The reliability of meta-analyses could be improved through more detailed verification protocols, more than one observer and statistical expertise. The goal of the MDS is to provide physicians and policy makers with the most reliable summary of available test results when the results have been measured on different continuous or numerical scales. Surprisingly, the procedure has not yet been the subject of a detailed review of its own reliability. Previous research was rare and focused on data extraction errors.2 4 5 In one study, the authors found errors in 20 of Cochrane`s 34 evaluations, but because they did not provide numerical data, it is not possible to estimate how often they were important.4 In a previous study involving 27 meta-analyses, it is not possible to estimate how often they were important.4 In a previous study involving 27 meta-analyses , 16 of which were Cochrane,2 evaluations, we were unable to replicate the MDS result for at least one of the two studies. that we had chosen for the audit. meta-analysis within our 0.1 intersection point in 10 meta-analyses. In trying to replicate these 10 meta-analyses, including all attempts, we found that seven of them were defective; One was then removed and a significant difference disappeared or appeared in two ends.2 This study complements the research conducted to date by also emphasizing the importance of different decisions in the selection of meta-analysis results. The results of our study are broader than for meta-analyses using MDS, as many of the reasons for disagreement are not related to the MDS method, but would also be important for data analysis with the weighted average difference method, which is the method of choice if the results were measured on the same scale. H.

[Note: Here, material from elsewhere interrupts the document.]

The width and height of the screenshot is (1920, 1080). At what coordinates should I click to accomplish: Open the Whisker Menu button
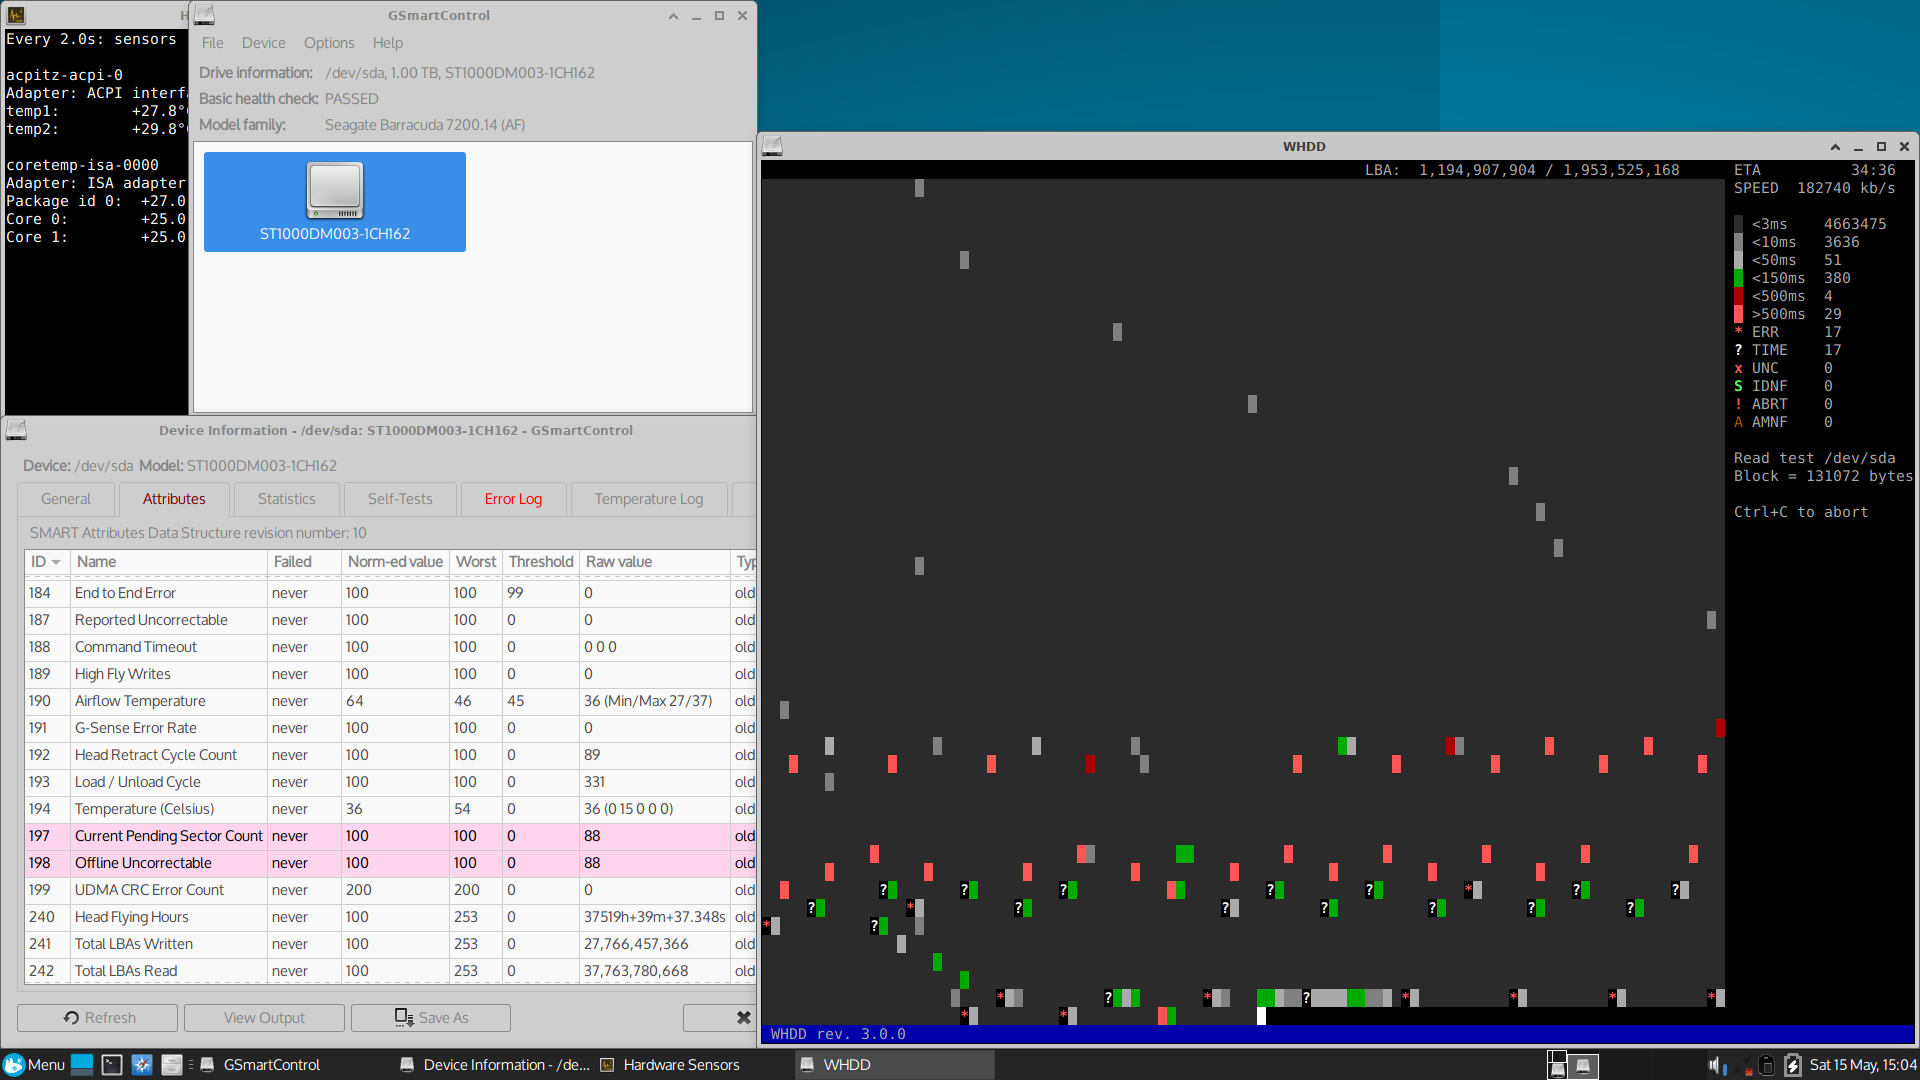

J. A. Schouten. Statistical measure of the Interobserver agreement. Unpublished dissertation, Erasmus University Rotterdam. J. Cohen: Cohen. A coefficient of agreement for nominal scales. Educational and psychological measure, 20, 37-46. H. J. A.
Schouten. Measure in pairs of correspondence between many observers. Biometric Review, 22, 497-504. Design: For example, a second class of the ICF, d430 lifting and carrying objects, was used. Clinically useful definitions have been given to qualifiers in this category. The data was collected in the case of a cross-sectional survey with repeated measurements. We report on raw, specific and probability-corrected measures or agreements, a graphic method and the results of login models for oral agreements.